Ainda em relação ao ambiente de desenvolvimento organizacional, a atenção às relações no ambiente de trabalho, às experiências de socialização, ao processo de preparação dos gestores e à quebra de barreiras atitudinais e arquitetônicas é importante para a inclusão na empresa e depende do conjunto de profissionais que convive com as PcDs. O preconceito e as diferenças existem, a organização precisa reconhecê-los e minimizá-los tanto quanto possível para avançar no processo de inclusão e reconhecimento dos profissionais com deficiência. A sensibilização do conjunto de membros da organização poderia ser um primeiro passo para facilitar esse processo, pois não o gestor que atua com a PcD em sua equipe tem de ser objeto de atenção. O segundo pilar da figura representa a trajetória individual da pessoa com deficiência. Seus elementos incluem as características individuais do sujeito e tratam de questões como autoestima, motivação, personalidade e tipo de deficiência, aspectos importantes para o desenvolvimento de competências (CHEETHAM e CHIVERS, 1996). Em alguns casos, a PcD precisa quebrar os preconceitos e estereótipos que cria sobre si mesma a partir de suas características individuais para aumentar sua empregabilidade (FREEDMAN e KELLER, 1981). A trajetória de vida dessas pessoas deve ser considerada, uma vez que o histórico educacional, familiar e profissional exerce influência na forma como os indivíduos entendem seu processo de desenvolvimento e exercem suas potencialidades. Para competir em condições de igualdade com aqueles que não possuem deficiência, a PcD precisará incrementar seu histórico educacional e profissional. Não menos importante é o histórico familiar, no sentido de como a família convive com a deficiência e incentiva a PcD. Situações de protecionismo exagerado podem gerar dependência, insegurança e até configurar-se como uma barreira para a evolução profissional: * "Então uma coisa que eu sempre cobro da minha mãe é que a minha mãe nunca deixou eu ir em um zoológico, nunca tive uma bicicleta [...] porque a minha mãe achava que se eu andasse de bicicleta ia quebrar a perna, se eu fosse no zoológico alguém ia me empurrar e me machucar. Para o parquinho, educação física eu não fazia, que a minha mãe ia na escola para eu não fazer. [...] Então eu acho que essa insegurança veio um pouco da infância, não de agora, mas da infância" (PcD4 - deficiente física - nanismo).

○ ○ ○

● Tarefa A
Por favor, reescreva nos registros o trecho que vai da linha que contém "Start data search" até a linha que contém "Nous contacter (829, 22)", substituindo "Glossary" por "Vocabulary" e mantendo todo o resto igual.

○ ○ ○

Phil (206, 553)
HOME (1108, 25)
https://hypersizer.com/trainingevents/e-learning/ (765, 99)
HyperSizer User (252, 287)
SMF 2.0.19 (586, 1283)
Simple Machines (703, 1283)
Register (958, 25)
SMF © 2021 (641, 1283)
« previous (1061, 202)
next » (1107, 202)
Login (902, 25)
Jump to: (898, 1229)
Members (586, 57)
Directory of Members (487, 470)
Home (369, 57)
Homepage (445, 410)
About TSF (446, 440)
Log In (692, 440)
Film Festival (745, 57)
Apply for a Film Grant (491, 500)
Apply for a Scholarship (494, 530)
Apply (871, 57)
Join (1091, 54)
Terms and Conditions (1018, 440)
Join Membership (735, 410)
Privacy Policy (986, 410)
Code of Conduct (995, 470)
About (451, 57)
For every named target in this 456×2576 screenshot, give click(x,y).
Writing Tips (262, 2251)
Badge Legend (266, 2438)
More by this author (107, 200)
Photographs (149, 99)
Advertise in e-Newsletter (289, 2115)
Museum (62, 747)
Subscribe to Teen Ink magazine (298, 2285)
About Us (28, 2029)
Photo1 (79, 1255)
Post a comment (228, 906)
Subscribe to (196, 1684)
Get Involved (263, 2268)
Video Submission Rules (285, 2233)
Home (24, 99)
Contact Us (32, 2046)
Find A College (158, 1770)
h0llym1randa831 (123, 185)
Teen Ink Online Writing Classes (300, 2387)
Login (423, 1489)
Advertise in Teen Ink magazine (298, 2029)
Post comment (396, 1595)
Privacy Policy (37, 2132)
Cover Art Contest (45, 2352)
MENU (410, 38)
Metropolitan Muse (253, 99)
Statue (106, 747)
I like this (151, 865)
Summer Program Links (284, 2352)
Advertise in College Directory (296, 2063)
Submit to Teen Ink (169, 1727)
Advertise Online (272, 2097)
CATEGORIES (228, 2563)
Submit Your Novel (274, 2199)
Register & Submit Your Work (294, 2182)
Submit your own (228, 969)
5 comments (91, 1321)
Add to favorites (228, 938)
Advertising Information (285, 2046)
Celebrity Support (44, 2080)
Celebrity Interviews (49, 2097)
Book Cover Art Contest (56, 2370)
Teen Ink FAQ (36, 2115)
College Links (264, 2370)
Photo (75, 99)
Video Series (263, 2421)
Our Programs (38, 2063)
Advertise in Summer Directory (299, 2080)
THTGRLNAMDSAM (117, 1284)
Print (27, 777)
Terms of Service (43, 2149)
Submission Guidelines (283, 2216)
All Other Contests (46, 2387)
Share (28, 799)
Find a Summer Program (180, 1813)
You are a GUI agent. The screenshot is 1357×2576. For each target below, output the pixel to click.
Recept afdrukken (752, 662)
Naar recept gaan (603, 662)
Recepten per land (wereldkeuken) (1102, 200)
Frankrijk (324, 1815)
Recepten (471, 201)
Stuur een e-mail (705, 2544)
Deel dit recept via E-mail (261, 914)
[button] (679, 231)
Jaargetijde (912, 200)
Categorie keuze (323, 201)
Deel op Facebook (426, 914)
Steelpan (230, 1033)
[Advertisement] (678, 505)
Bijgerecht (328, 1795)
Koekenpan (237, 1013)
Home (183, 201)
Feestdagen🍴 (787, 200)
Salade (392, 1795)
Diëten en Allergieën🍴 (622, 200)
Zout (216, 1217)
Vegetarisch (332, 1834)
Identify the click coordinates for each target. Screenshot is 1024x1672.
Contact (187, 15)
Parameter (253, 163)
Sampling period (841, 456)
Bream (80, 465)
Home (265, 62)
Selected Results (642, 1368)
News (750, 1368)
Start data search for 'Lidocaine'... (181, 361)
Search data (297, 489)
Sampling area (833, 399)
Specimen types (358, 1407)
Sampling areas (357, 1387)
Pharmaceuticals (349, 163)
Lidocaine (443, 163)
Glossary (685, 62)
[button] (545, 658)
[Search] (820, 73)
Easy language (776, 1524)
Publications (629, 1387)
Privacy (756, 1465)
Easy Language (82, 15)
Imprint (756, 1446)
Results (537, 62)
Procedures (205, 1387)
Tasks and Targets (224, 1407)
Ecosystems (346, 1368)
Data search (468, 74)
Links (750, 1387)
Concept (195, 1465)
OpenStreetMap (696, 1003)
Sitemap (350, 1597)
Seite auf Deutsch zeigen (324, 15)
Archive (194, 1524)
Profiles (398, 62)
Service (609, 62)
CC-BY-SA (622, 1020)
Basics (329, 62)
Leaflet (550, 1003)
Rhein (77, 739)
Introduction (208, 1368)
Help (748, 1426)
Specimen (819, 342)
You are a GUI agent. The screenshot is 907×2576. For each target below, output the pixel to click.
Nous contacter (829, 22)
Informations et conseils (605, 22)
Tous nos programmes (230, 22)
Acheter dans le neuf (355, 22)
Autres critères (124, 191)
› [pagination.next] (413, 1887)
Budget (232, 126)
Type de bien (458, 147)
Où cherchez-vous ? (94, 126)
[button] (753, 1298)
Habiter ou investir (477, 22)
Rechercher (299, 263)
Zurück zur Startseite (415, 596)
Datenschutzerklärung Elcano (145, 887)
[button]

○ ○ ○

● Tarefa B
Responda com base no trecho da página:
(i) O que o segundo pilar da figura representa?
(ii) Quais históricos da pessoa com deficiência o trecho cita como influentes em seu desenvolvimento?
(iii) O que situações de protecionismo exagerado podem gerar?

● Resposta do exercício A
Start data search for 'Lidocaine'... (181, 361)
Search data (297, 489)
Sampling area (833, 399)
Specimen types (358, 1407)
Sampling areas (357, 1387)
Pharmaceuticals (349, 163)
Lidocaine (443, 163)
Vocabulary (685, 62)
[button] (545, 658)
[Search] (820, 73)
Easy language (776, 1524)
Publications (629, 1387)
Privacy (756, 1465)
Easy Language (82, 15)
Imprint (756, 1446)
Results (537, 62)
Procedures (205, 1387)
Tasks and Targets (224, 1407)
Ecosystems (346, 1368)
Data search (468, 74)
Links (750, 1387)
Concept (195, 1465)
OpenStreetMap (696, 1003)
Sitemap (350, 1597)
Seite auf Deutsch zeigen (324, 15)
Archive (194, 1524)
Profiles (398, 62)
Service (609, 62)
CC-BY-SA (622, 1020)
Basics (329, 62)
Leaflet (550, 1003)
Rhein (77, 739)
Introduction (208, 1368)
Help (748, 1426)
Specimen (819, 342)
You are a GUI agent. The screenshot is 907×2576. For each target below, output the pixel to click.
Nous contacter (829, 22)

● Resposta do exercício B
(i) A trajetória individual da pessoa com deficiência.
(ii) O histórico educacional, o familiar e o profissional.
(iii) Dependência e insegurança, e podem até configurar-se como uma barreira para a evolução profissional.